* _Exercise materials_:
+---+
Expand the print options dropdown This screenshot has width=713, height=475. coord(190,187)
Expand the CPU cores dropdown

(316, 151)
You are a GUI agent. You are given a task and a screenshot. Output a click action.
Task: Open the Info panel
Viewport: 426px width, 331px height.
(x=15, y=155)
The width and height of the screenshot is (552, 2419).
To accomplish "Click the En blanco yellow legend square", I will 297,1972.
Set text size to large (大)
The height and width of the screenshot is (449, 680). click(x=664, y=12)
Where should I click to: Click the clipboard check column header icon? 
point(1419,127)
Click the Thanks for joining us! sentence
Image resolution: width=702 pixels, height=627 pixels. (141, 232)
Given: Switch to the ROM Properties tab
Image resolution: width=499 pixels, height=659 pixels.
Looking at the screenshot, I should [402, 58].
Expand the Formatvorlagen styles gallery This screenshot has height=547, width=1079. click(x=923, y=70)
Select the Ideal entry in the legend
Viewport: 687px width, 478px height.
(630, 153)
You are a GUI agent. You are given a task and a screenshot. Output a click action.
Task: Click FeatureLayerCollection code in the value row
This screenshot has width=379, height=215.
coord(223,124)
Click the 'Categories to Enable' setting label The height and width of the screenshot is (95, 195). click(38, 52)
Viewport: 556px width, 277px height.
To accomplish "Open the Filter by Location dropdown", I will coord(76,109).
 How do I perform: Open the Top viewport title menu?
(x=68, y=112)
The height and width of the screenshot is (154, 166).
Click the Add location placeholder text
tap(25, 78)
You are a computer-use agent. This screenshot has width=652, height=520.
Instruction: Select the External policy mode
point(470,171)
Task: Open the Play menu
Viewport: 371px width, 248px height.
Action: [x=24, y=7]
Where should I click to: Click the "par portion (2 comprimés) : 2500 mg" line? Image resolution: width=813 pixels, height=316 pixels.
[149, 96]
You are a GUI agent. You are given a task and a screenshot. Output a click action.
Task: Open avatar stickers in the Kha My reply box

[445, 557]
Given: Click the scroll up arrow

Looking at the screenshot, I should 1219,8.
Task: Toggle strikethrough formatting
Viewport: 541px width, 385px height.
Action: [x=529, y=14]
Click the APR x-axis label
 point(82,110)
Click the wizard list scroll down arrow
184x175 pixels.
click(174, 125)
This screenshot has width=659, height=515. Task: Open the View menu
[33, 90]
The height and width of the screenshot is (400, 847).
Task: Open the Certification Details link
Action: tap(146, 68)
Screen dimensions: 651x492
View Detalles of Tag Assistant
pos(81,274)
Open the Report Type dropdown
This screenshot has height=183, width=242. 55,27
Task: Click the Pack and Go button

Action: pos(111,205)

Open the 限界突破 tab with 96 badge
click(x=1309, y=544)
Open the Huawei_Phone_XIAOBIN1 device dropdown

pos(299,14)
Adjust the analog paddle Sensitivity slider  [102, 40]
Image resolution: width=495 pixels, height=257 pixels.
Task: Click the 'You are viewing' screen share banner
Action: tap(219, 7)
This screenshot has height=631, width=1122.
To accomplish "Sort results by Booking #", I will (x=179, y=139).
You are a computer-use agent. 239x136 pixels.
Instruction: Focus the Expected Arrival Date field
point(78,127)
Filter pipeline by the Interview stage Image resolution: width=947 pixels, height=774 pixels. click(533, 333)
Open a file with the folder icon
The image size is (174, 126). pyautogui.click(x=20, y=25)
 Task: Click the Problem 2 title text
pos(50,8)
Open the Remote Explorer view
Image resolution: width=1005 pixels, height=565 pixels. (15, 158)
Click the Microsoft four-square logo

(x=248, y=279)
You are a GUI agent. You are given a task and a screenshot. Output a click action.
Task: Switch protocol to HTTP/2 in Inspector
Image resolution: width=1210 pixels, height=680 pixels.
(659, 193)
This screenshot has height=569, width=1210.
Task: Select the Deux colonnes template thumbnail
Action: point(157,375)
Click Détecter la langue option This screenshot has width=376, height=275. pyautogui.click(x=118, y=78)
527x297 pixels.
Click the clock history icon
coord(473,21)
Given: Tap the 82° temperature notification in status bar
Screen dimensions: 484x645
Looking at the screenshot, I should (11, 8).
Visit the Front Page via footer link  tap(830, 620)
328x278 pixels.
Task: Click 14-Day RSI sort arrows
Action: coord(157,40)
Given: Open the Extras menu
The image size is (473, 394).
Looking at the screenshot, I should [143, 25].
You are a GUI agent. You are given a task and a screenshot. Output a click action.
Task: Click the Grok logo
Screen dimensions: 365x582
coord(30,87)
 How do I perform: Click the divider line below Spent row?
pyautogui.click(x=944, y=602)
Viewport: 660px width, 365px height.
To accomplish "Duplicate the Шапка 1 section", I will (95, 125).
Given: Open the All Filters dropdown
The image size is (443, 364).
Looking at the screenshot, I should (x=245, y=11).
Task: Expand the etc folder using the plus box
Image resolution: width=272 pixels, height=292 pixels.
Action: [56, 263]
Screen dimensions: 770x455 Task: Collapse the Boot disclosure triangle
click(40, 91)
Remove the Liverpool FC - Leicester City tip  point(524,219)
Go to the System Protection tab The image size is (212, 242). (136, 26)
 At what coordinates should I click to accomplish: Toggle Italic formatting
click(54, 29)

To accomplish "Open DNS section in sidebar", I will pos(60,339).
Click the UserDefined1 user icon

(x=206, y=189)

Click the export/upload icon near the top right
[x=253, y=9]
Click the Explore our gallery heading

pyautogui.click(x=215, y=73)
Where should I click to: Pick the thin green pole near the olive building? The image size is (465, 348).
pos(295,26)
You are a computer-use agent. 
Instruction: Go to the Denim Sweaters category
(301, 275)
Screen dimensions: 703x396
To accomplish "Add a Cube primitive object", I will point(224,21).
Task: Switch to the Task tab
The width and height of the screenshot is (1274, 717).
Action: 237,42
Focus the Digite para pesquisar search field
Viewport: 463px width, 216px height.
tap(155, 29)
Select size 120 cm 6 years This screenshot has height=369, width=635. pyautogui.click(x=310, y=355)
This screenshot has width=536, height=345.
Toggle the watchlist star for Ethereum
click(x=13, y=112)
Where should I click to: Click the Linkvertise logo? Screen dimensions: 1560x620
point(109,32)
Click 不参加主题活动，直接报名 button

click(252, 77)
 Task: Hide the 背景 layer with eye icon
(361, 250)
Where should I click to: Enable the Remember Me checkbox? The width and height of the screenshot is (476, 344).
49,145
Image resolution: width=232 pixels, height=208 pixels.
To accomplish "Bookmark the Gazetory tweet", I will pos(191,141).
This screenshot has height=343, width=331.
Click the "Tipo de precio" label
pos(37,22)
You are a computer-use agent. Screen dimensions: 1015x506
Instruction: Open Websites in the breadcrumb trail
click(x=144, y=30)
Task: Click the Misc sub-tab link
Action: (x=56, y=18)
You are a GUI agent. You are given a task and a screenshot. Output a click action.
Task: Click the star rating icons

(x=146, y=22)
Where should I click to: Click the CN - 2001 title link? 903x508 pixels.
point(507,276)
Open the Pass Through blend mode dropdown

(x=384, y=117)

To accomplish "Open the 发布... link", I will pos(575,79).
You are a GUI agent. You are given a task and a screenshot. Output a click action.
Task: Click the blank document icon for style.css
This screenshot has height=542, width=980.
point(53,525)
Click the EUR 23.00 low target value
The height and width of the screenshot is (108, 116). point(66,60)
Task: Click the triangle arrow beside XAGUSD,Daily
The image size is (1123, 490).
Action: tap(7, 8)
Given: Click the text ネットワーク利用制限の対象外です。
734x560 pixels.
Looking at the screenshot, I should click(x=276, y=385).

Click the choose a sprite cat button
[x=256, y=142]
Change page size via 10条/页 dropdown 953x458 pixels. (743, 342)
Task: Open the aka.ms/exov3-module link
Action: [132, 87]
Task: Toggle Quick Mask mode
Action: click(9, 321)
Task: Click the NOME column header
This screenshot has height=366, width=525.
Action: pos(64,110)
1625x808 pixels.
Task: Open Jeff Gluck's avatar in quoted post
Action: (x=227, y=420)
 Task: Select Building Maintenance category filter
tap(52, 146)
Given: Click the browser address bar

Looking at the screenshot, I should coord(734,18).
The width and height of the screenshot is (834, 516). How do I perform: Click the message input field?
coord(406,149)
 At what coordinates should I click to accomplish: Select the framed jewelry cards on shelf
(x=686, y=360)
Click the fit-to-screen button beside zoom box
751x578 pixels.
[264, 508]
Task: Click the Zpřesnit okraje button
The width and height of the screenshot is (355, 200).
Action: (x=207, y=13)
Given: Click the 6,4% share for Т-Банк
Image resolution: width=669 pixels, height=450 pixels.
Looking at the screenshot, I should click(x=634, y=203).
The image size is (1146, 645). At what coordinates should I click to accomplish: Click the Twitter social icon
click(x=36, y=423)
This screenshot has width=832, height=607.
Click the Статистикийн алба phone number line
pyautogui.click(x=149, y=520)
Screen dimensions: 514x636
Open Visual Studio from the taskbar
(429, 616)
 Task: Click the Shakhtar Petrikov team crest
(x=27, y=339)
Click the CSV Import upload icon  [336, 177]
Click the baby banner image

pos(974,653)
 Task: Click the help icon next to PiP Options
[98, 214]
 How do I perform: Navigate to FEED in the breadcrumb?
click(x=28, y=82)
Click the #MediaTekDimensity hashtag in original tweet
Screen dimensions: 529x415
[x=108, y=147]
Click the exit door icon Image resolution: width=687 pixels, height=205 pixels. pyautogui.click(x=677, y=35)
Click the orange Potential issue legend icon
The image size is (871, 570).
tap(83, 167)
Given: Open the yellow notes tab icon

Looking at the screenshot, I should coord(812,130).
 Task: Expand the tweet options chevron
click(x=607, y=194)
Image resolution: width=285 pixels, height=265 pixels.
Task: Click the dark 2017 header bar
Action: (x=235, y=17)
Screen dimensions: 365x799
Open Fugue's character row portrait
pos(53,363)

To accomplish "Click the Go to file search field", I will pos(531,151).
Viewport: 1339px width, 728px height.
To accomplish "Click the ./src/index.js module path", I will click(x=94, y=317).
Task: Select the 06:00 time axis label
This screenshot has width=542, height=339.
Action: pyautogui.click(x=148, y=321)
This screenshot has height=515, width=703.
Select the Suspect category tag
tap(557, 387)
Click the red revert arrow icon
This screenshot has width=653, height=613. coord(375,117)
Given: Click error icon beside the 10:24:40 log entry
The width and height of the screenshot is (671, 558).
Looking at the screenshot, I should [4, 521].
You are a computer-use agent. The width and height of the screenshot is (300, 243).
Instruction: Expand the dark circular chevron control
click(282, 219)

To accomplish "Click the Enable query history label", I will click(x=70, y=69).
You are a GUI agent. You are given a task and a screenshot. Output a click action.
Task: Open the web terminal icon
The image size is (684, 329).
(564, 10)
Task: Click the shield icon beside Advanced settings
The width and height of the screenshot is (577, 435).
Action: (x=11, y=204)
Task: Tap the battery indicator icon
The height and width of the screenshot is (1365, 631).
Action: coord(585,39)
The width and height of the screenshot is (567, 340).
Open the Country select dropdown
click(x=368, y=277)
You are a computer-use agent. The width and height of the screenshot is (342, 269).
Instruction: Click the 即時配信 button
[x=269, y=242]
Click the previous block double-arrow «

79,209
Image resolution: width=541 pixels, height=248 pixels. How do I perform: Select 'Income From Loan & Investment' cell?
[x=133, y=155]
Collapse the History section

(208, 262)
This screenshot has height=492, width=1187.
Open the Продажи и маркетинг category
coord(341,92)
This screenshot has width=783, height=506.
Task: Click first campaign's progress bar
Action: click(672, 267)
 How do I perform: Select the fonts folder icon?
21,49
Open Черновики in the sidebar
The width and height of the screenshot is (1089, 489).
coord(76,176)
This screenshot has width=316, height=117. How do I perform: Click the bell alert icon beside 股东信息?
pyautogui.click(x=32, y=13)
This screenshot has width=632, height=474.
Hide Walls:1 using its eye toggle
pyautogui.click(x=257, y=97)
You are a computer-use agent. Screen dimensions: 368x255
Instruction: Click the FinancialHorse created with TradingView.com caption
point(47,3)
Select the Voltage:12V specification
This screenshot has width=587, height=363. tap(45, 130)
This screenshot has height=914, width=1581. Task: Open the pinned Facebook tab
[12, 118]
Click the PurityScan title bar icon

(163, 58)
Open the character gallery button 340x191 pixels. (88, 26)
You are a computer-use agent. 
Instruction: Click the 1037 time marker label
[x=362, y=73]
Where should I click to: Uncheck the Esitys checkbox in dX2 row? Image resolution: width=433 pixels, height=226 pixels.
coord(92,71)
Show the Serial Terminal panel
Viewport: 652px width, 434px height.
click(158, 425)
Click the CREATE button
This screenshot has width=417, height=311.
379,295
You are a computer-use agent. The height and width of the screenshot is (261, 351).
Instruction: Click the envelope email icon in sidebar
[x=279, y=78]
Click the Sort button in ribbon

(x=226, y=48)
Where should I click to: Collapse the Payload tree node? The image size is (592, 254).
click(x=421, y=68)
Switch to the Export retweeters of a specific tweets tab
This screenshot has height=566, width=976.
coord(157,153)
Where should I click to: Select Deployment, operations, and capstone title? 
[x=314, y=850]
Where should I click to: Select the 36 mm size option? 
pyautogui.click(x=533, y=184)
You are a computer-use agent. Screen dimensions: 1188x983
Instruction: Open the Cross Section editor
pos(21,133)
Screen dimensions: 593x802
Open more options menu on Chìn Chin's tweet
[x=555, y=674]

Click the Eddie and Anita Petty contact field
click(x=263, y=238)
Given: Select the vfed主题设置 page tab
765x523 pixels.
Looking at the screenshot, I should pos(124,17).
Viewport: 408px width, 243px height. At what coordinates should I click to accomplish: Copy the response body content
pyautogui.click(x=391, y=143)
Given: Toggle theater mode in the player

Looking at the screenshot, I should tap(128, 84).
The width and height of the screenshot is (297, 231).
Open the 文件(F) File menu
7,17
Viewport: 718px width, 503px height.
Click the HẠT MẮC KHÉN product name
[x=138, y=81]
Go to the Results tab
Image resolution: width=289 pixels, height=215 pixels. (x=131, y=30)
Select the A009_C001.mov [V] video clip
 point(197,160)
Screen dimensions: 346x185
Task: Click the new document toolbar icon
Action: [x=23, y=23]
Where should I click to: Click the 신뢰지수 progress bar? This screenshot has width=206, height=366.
+---+
* _Task description_: Whenever the word "Switch" turns up in a line of the listing above, copy the line.

* _Answer space_:
Given: Switch to the ROM Properties tab
Task: Switch protocol to HTTP/2 in Inspector
Task: Switch to the Task tab
Switch to the Export retweeters of a specific tweets tab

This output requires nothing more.